It should disturb every member of the local  Bloomington press that the council tried to shield from public view the fact that it was not unified in its choice of president for the coming year. How is the press supposed to report on the deliberations of the city council if only some of them are public?

More troubling still is that Volan, when I asked him about caucus frequency, characterized such caucus gatherings as taking place as often as monthly, not necessarily on a set schedule. Sometimes the mayor attends, sometimes not, he said.

In the year I’ve lived in Bloomington, I’ve heard a lot of talk from councilmembers about how they make their work as transparent as they can.

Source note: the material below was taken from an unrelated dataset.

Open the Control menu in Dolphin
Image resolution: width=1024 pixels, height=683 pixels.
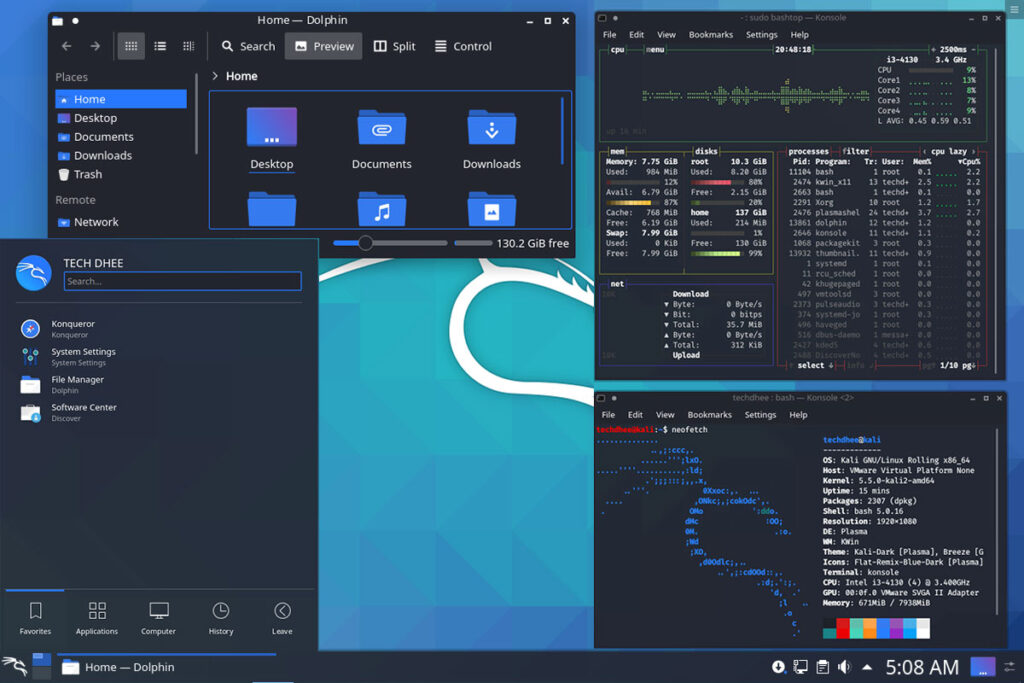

But apparently, it’s just not true. What’s true is that they make their work as transparent as the law requires. But even that is only maybe true: It’s impossible for me, or anyone else who isn’t in the room, to confirm that the council’s conduct at a caucus gathering does not cross the line into decision making.

Making their work as transparent as they can would mean that councilmembers forgo the option to conduct deliberations behind closed doors under the caucus exemption in the ODL. Making their work as transparent as they can would mean conducting all their deliberations in public, including the kind that they’re currently conducting in caucus gatherings.

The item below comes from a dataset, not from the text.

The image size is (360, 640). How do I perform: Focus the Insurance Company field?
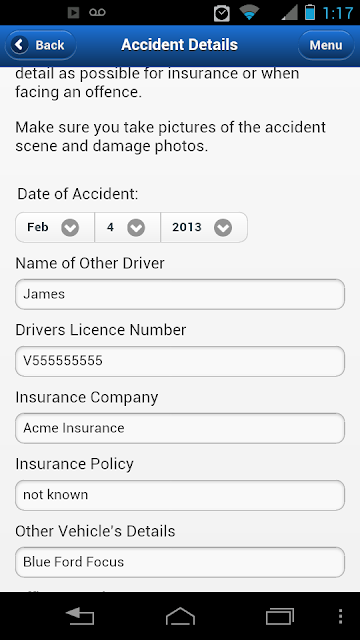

Based on a cursory review of the summaries available on the open government guide hosted by the Reporters Committee for Freedom of the Press, most states don’t even have an exemption for local caucuses in their open meetings laws. Indiana is one of just a handful.

Somehow, other local governments across the country manage to discuss their public business in public, without regular appeal to closed door caucus meetings in literal back rooms.

For example, Michigan’s law on open meetings has an exception just for caucuses of the state legislature. Maybe the Indiana General Assembly could consider eliminating the ODL’s local caucus exemption in 2021.

In the meantime, I don’t imagine I’m the only Bloomington citizen who thinks this Wednesday’s regular meeting (Feb. 5) of the Bloomington city council would be a great chance for some or all councilmembers: Give us an update on the council’s discussions about the mayor’s local income tax proposal. 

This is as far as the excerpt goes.